Among the lines below, keep only those from the one containing "This screenshot has width=459, height=947." through the one containing "Task: Open the rows per page selector", and reproduce them exactly.

INPUT DATA
----
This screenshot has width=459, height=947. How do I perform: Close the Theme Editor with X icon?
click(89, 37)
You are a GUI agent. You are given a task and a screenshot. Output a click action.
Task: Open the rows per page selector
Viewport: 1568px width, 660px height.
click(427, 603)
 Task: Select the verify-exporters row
----
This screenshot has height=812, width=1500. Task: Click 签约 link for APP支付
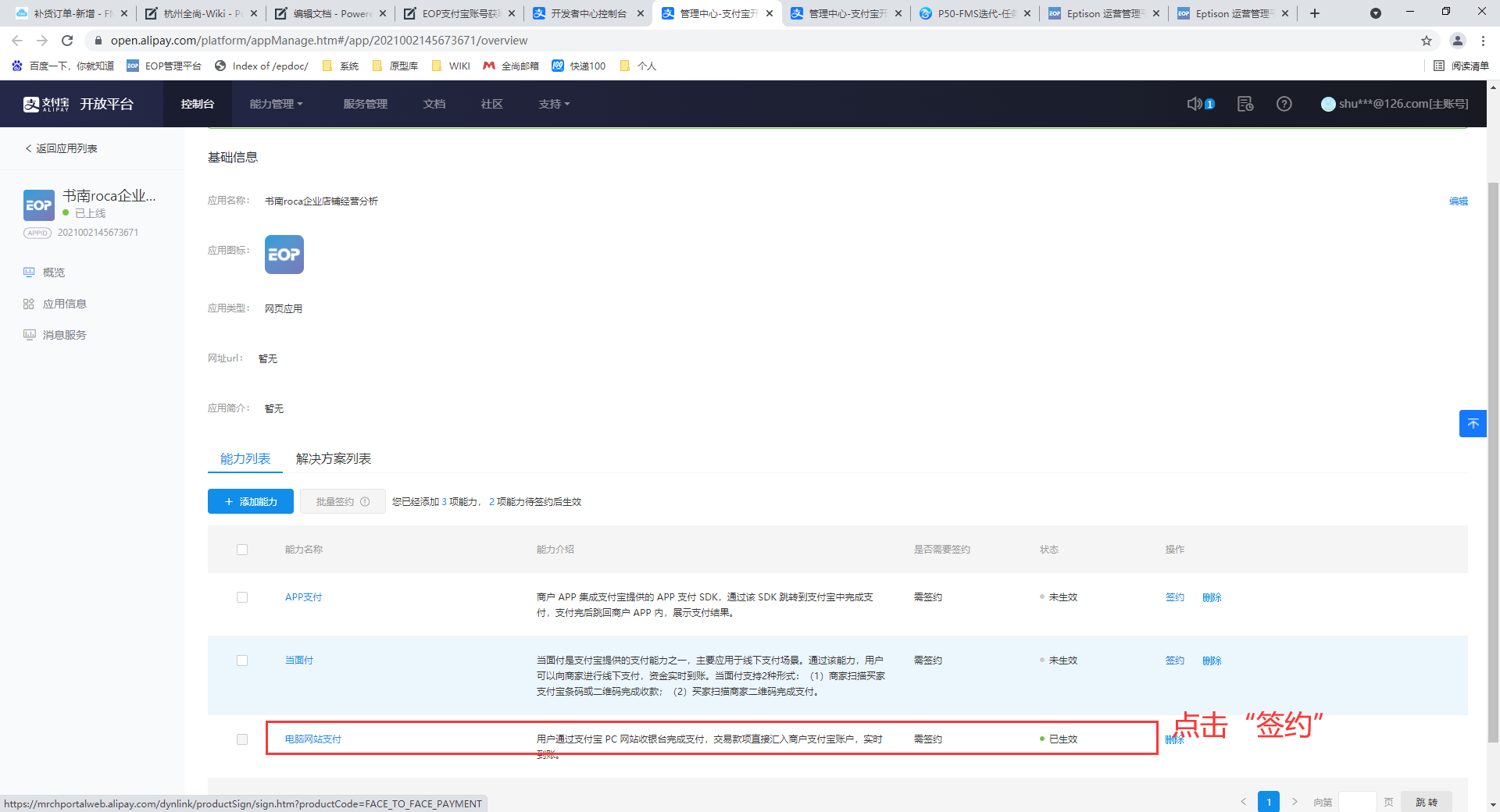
----
EXERCISE RESULT
This screenshot has width=459, height=947. How do I perform: Close the Theme Editor with X icon?
click(89, 37)
You are a GUI agent. You are given a task and a screenshot. Output a click action.
Task: Open the rows per page selector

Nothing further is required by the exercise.